Magazine article Risk Management

Will Global Warming Cool off Weather Underwriting?

Article excerpt

IN RECENT YEARS, THE SCIENTIFIC COMMUNITY has been locked in debate over the theory of global warming and its supposed far-reaching environmental effects. Ever since the term "greenhouse effect" came into popular use, certain scientists have made dire predictions about the earth's future. In turn, these predictions have prompted the weather underwriting industry to evaluate just how much impact, if any, a global warming trend would have on its business and the corporate community.

A worldwide global warming trend could have an effect on many companies, particularly those in the tourism, agriculture and chemical industries; for example, global warming could lead to droughts or windstorms, which would pose significant threats to agricultural concerns. Additionally, a gradual warming could hamper the profits of public utilities, particularly those that derive their profits from providing gas and oil heating in the winter. The tourism and resort industries could also suffer from increases in temperature as, for example, in the case of ski resorts, which depend on adequate snowfalls. As a result, insurers and risk managers of many large organizations are closely examining the relevant scientific data; if scientists are correct who assert that the earth will warm by between 3 to 10 degrees Fahrenheit by the year 2050, then the health and survival of many industries may be in jeopardy.
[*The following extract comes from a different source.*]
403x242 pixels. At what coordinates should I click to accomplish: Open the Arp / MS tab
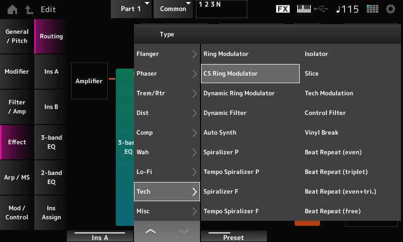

However, the jury is still very much out on the global warming controversy. At present, there is significant debate between nearly equal numbers of the scientific community on at least two key points: first, whether results of climatological studies that imply global warming is occurring are true and based on sound data, and second, if global warming is occurring and the data are accurate, whether or not this warming is largely due to human industry. As a result, risk managers will find that the supposed global warming trends do not presently pose a definitive and clear-cut threat to manufacturing, agriculture or any other business activities.


In order to understand the global warming issue, it is important to take a look at the greenhouse effect. National Geographic reports that the term was coined by the French mathematician Jean Fourier in 1822, who likened the earth's atmosphere to the glass of a greenhouse. The magazine reports that the greenhouse effect, a natural phenomenon, occurs when the sun's radiation passes through the atmosphere to the earth's surface and is absorbed by both land and water masses. The planet's surface then radiates the heat back into the atmosphere where water vapor and gasses such as carbon dioxide absorb some of the heat; the rest of this radiation, equalling about one-third of the solar energy reaching the earth, is radiated back into space. Without the greenhouse effect, the earth would have an average temperature of O degrees Kelvin, or -273 degrees Fahrenheit, instead of its current average temperature of 59 degrees Fahrenheit.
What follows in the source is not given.